Opinión

El cambio gallego o cómo comprar agentes electorales

Olga González Alonso | Viernes 30 de mayo de 2008
Que los socialistas apoyan gran parte de sus estrategias electorales en advertir de lo nefasto que sería que ganaran los otros en lugar de en anunciar las bondades de su alternativa es tan conocido como que la crisis económica era ya una señora crisis económica mucho antes de que los de
Zapatero, una vez amarrada la continuidad en el sillón, empezaran a casi admitirla hablando de recesión. Hasta dónde puede llegar la hipocresía contenida en tales estrategias ofrece más incertidumbre. Pero van dando pistas.

El PSOE de Galicia, por ejemplo, en su programa electoral por el cambio gallego con el que se presentaron a los comicios autonómicos de 2005, hablaba, con un cursi estilo de poesía de tasca, de que la vida democrática en Galicia padecía entonces "un preocupante deterioro, propiciado por la
política arrogante, opaca y autoritaria de los gobiernos populares, el acaparamiento de esferas de poder y la práctica del clientelismo político que, como la llovizna, va penetrando despacio en la piel de la sociedad". Qué bonito dominio de la metáfora.

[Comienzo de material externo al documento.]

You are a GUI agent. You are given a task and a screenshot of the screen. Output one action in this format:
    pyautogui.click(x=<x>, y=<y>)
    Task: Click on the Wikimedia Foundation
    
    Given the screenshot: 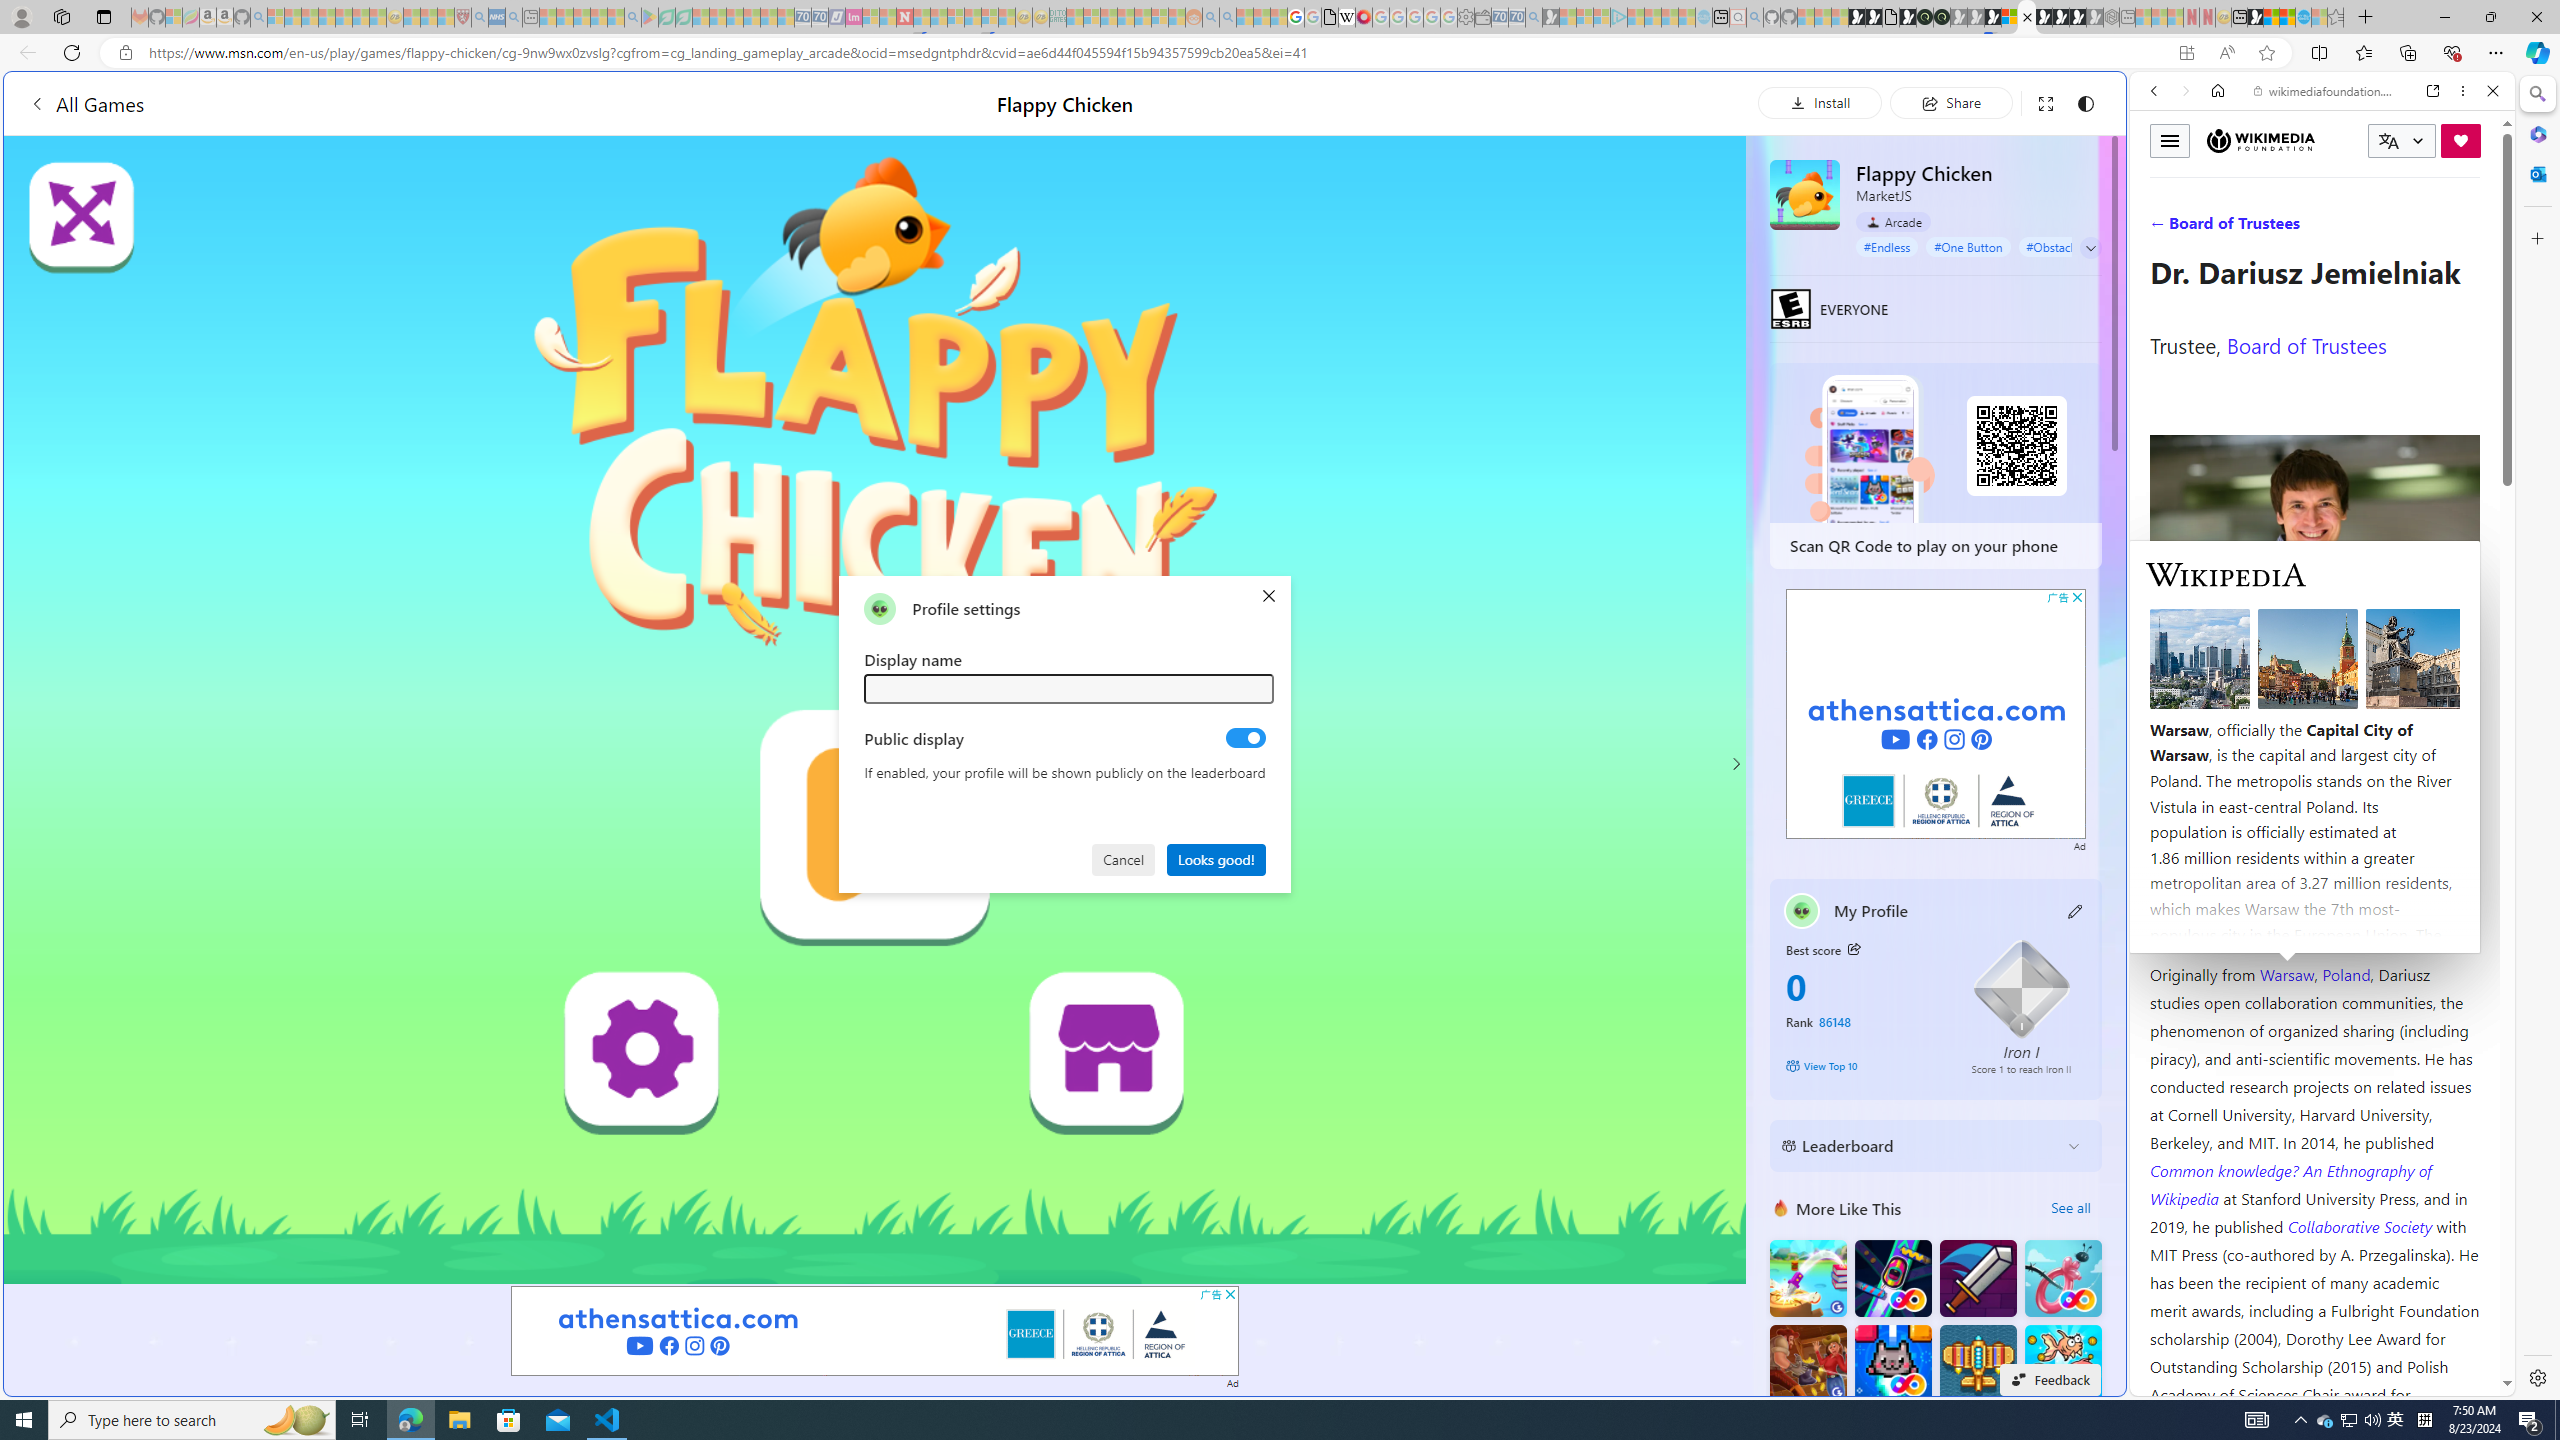 What is the action you would take?
    pyautogui.click(x=2261, y=140)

Y, frente a un Gobierno del PP que "pone
la política al servicio de los intereses partidarios", el PSdeG vendía en aquel programa unas prometedoras dosis de calidad democrática para, entre
otras cosas, "recuperar la transparencia en la vida pública".

Al margen de que la simple lectura de ese documento, conociendo la trayectoria de los de Touriño en estos tres años, bastaría para explicar por qué la mayoría de la gente no se cree lo que dicen los programas electorales, la realidad, terca como los propios socialistas en su empeño de aparentar lo que no son, le ha dado estos días la vuelta a la metáfora, convirtiéndola en puñalada contra sus propios autores y derramándola sobre todos los gallegos no como esa poética lluvia fina que aquí se llama orballo, sino más bien como chaparrón de esta primavera-otoño que estamos teniendo en Galicia.

Cuando en el Parlamento y en la prensa regionales se instalaba por enésima vez el debate sobre la necesidad de establecer un sistema que garantice la limpieza del voto emigrante, descubrimos que estos vendedores de calidad democrática que nos gobiernan son, también y en flagrante incompatibilidad comercial, compradores de agentes electorales. Aunque ellos, como es su costumbre, niegan la mayor, se ha demostrado que los socialistas pagaron con fondos de la Xunta, y bajo el disfraz de una ayuda por emergencia humanitaria, los gastos del viaje a Argentina de una emigrante retornada para que les hiciera campaña y recabara votos para las elecciones municipales del pasado año. La propia protagonista de esta historia así lo ha admitido. Ha reconocido que hizo campaña al otro lado del Atlántico para el alcalde socialista de Muxía. Se ha descubierto que la hermana enferma en Argentina que justificaba el viaje por "emergencia humanitaria" no estaba en Argentina, sino en Galicia, en las fechas en que el mismo se realizó. Y varios documentos desvelan una serie de contrataciones a esta señora por parte de entidades sindicales o asociativas ligadas al partido del presidente de la Xunta. Éstas, y otras que van apareciendo, semejan pruebas más que suficientes para transformar cualquier sospecha en evidencia. Pero los socialistas gallegos se aferran al de eso nada y se obcecan en convencernos de que cerremos los ojos con ellos. Tan empeñados están en la calidad democrática y en la transparencia de la vida pública.